Comment trouver la sortie? Les toxicomanes ou les alcooliques savent bien qu’ils sont les esclaves de leurs produits, que ceux-ci les poussent à des comportements pour le moins inappropriés, qu’ils travaillent à leur déchéance quand ça ne les mène pas à la mort. Pour autant, la sortie de l’engrenage n’est pas facile à trouver. Et les protocoles d’aide, s’ils ont le mérite d’exister, n’ont de chance de réussir que pour les sujets déjà convaincus de leur réussite.
Les gens, les lieux, les choses, pièce du dramaturge britannique Duncan Macmillan traduite par David Laurin se penche sur le problème de la dépendance et de sa guérison, de sa sortie désirée en théorie, mais pas forcément en pratique. La très belle mise en scène d’Olivier Arteau insiste d’ailleurs sur ce mot de « sortie » aux multiples signifiants, qui représente autant la sortie espérée de l’institution et de la dépendance, que celle de la société et des personnes qui nous sont le plus proche, voire de la vie elle-même.

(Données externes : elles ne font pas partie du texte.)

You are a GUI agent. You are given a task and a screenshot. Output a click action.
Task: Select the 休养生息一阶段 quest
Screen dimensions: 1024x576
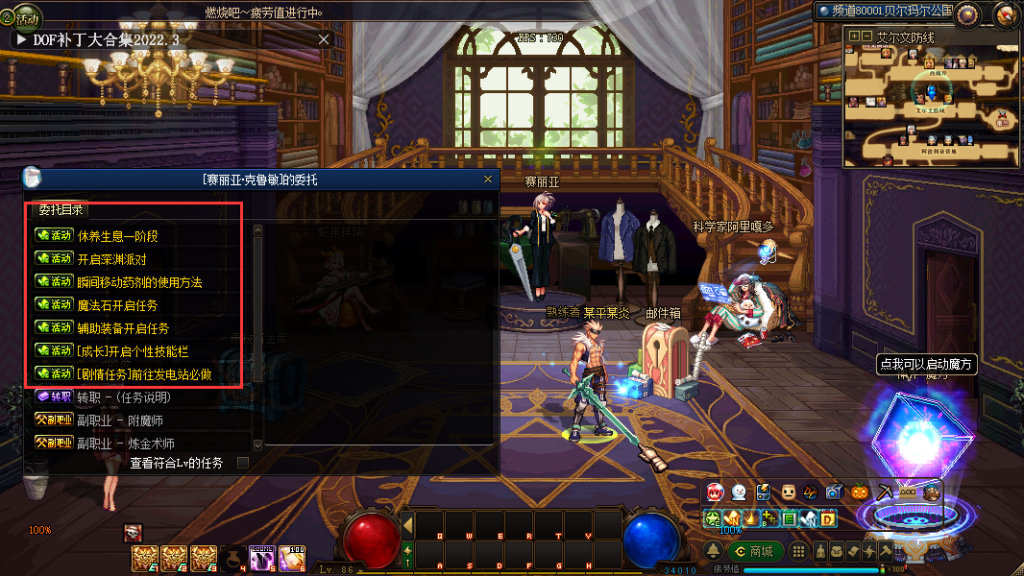pyautogui.click(x=118, y=236)
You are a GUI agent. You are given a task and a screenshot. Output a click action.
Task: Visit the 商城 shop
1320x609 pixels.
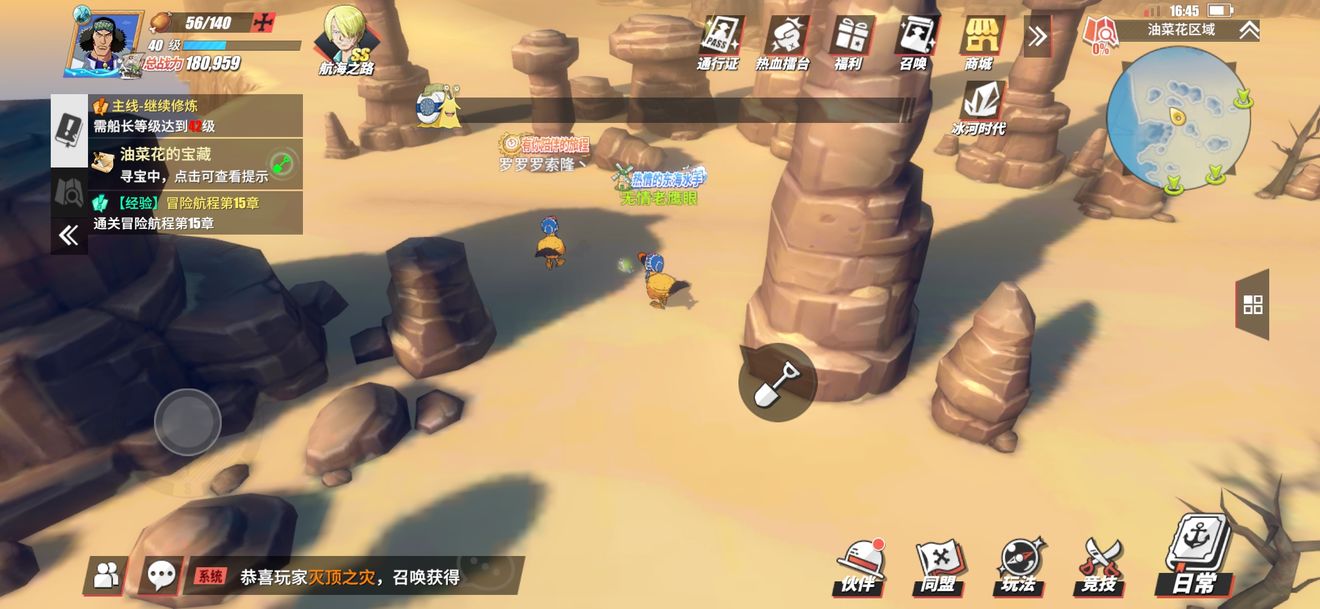pos(981,42)
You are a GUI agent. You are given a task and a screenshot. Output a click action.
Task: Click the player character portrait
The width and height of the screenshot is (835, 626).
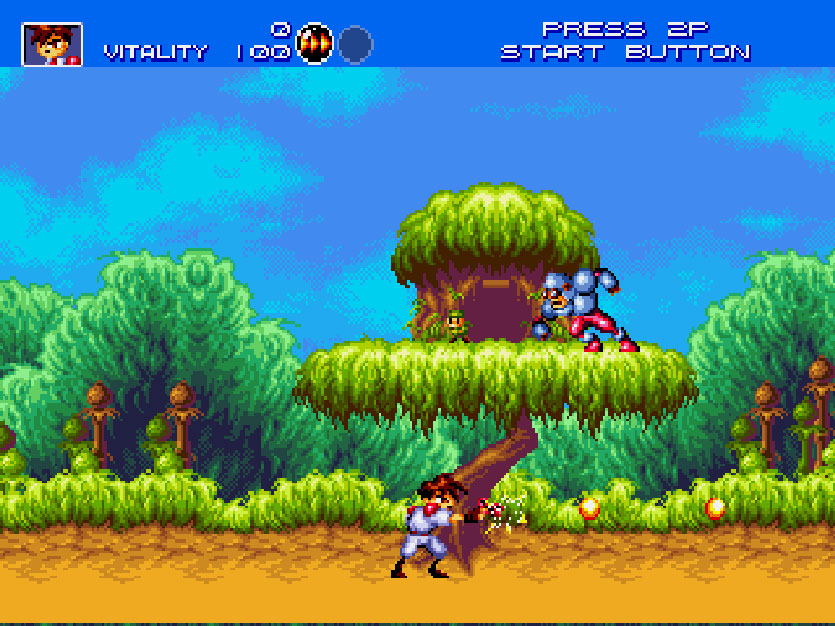[52, 44]
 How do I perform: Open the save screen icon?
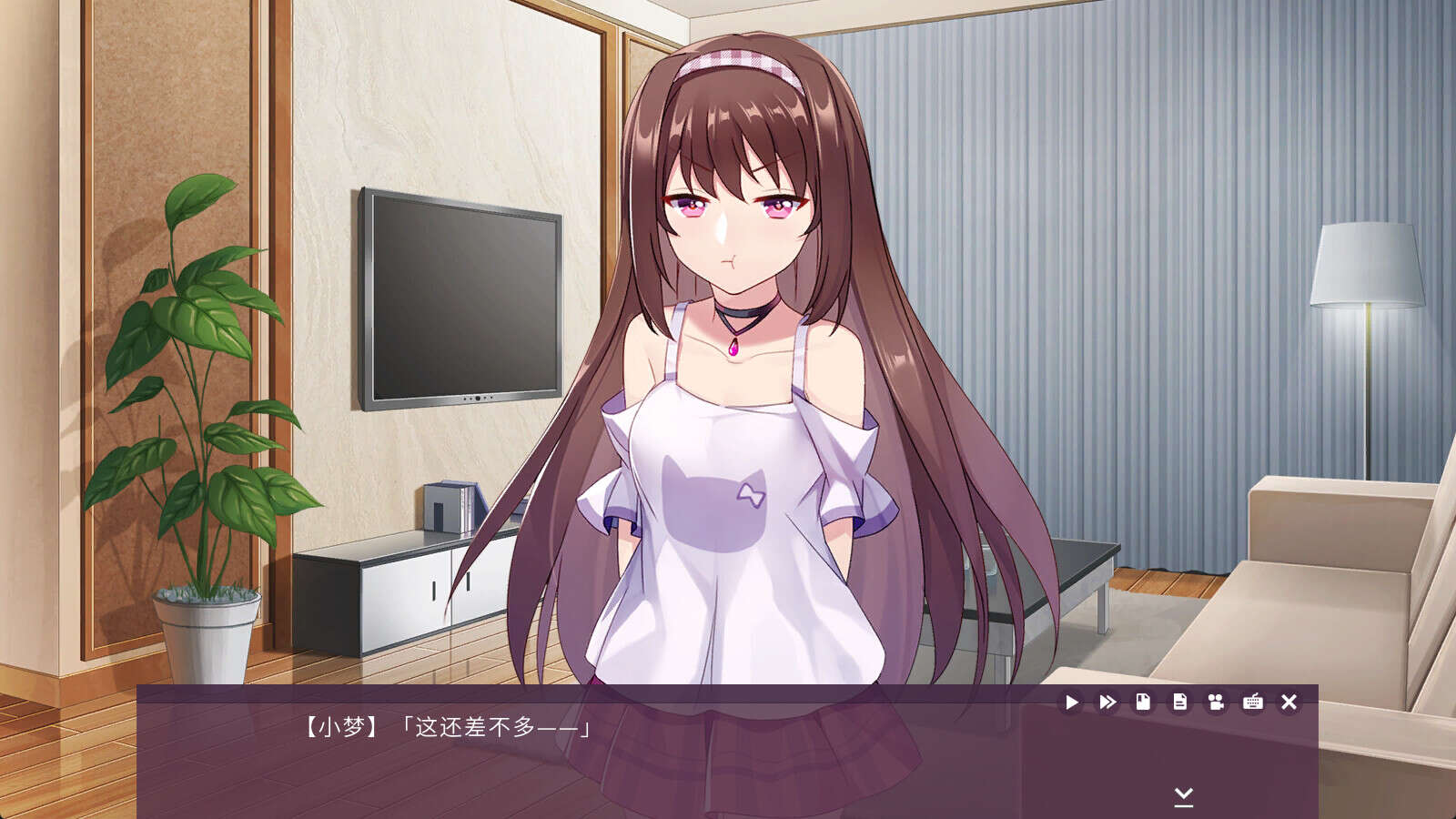(1142, 702)
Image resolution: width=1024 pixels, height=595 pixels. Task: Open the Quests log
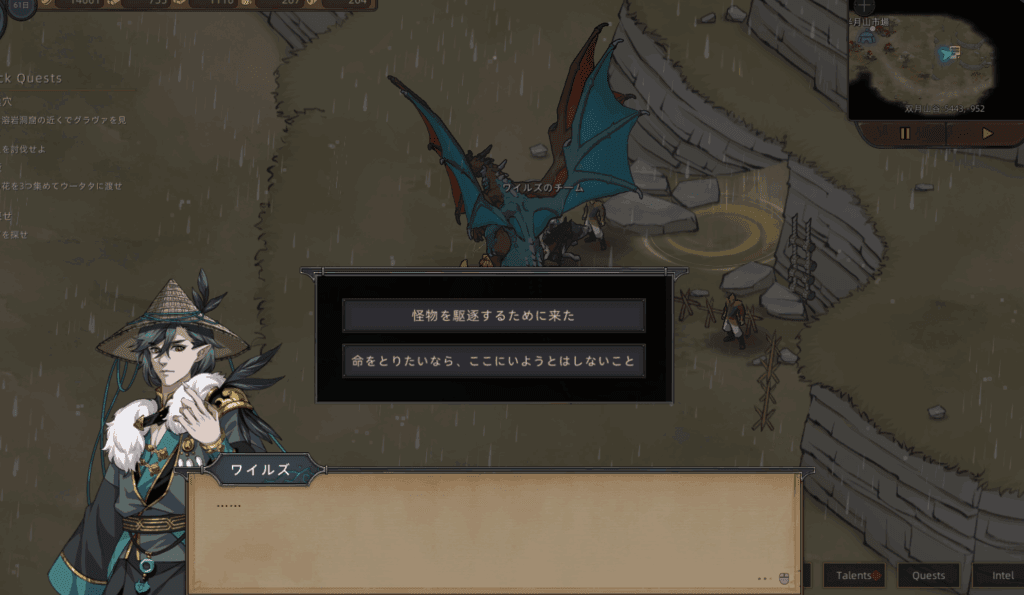click(928, 575)
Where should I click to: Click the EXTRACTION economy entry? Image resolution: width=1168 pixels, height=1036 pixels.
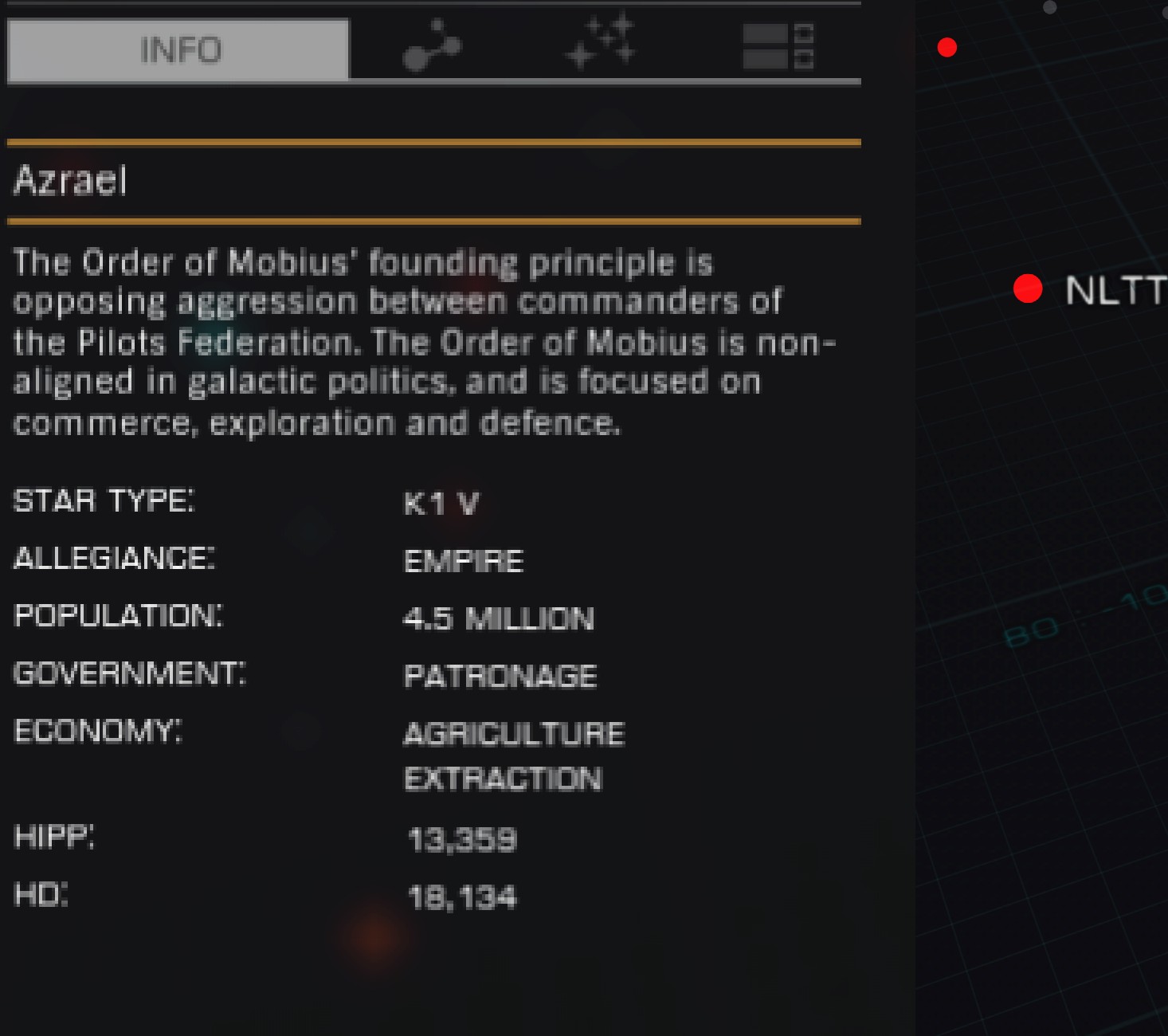(503, 779)
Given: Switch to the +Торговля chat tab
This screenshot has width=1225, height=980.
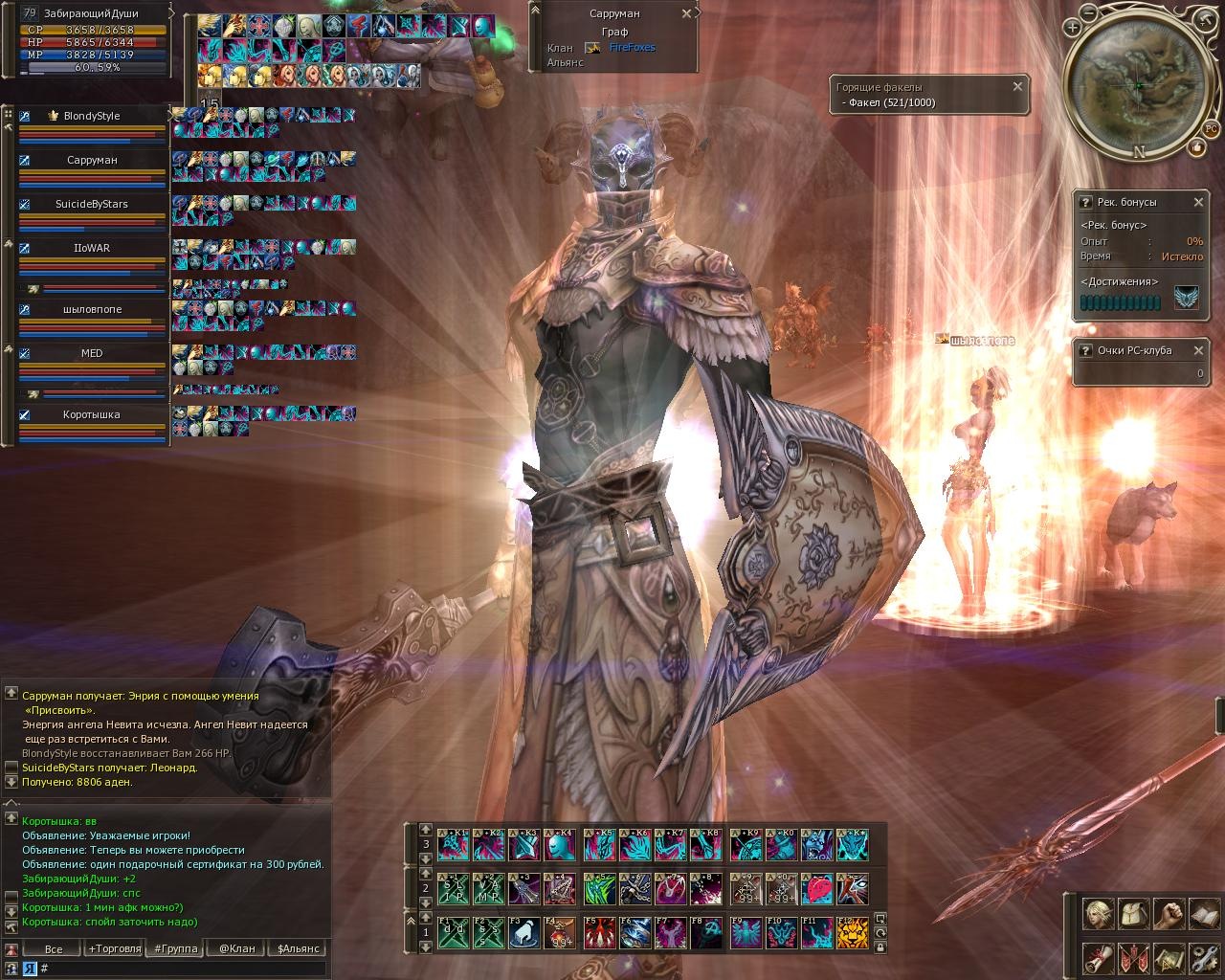Looking at the screenshot, I should coord(112,949).
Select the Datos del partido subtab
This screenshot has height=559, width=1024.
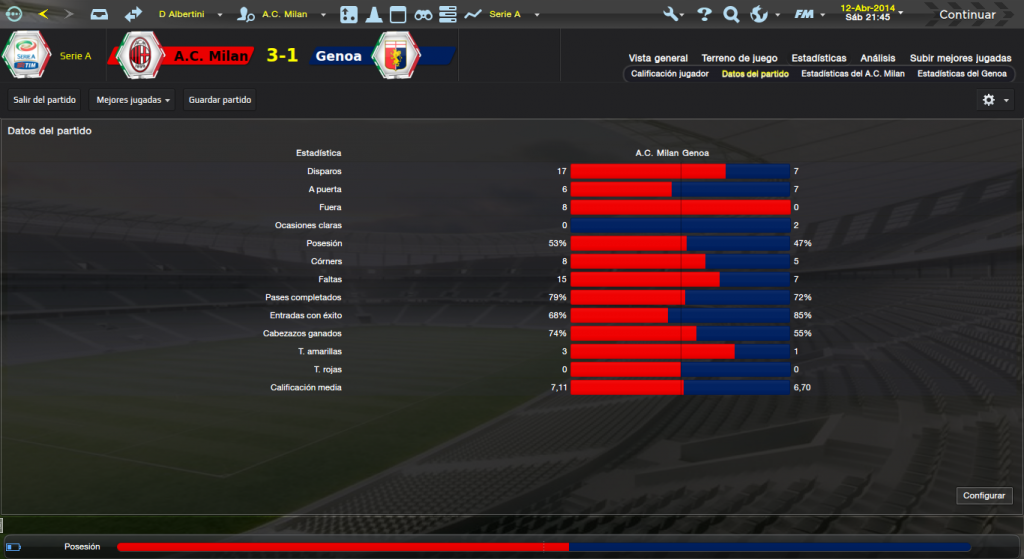click(755, 74)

Nina, Emma, Sarah, Catherine… on ne sait plus trop son prénom, est une actrice de théâtre devenue incapable de faire son métier à cause de toutes ses dépendances. Elle est aussi une menteuse compulsive qui finit par croire elle-même les mensonges qu’elle profère. Mais elle n’a pas d’autre choix que de trouver de l’aide si elle veut avoir des chances de reprendre l’exercice de son métier, un métier qui lui procure un autre type de dépendance, celui des applaudissements et de la reconnaissance du public.
Au-delà de ce tournage en rond qu’est la toxicomanie, c’est une belle mise en abyme qui introduit le spectacle. Le personnage principal, remarquablement interprété par Anne-Élisabeth Bossé – totalement métamorphosée physiquement – n’est plus capable de tenir son rôle dans La mouette de Tchekhov, se trompe, bafouille, éclate de rire… et doit être immédiatement remplacée. Il lui faut désormais un certificat prouvant qu’elle est apte à son métier d’actrice, un billet de sortie délivré par l’institution dans laquelle elle se présente volontairement, mais en n’aillant qu’une seule envie, soit le fait de ne pas forcément de s’en sortir, mais plutôt le désir d’en sortir dès que possible.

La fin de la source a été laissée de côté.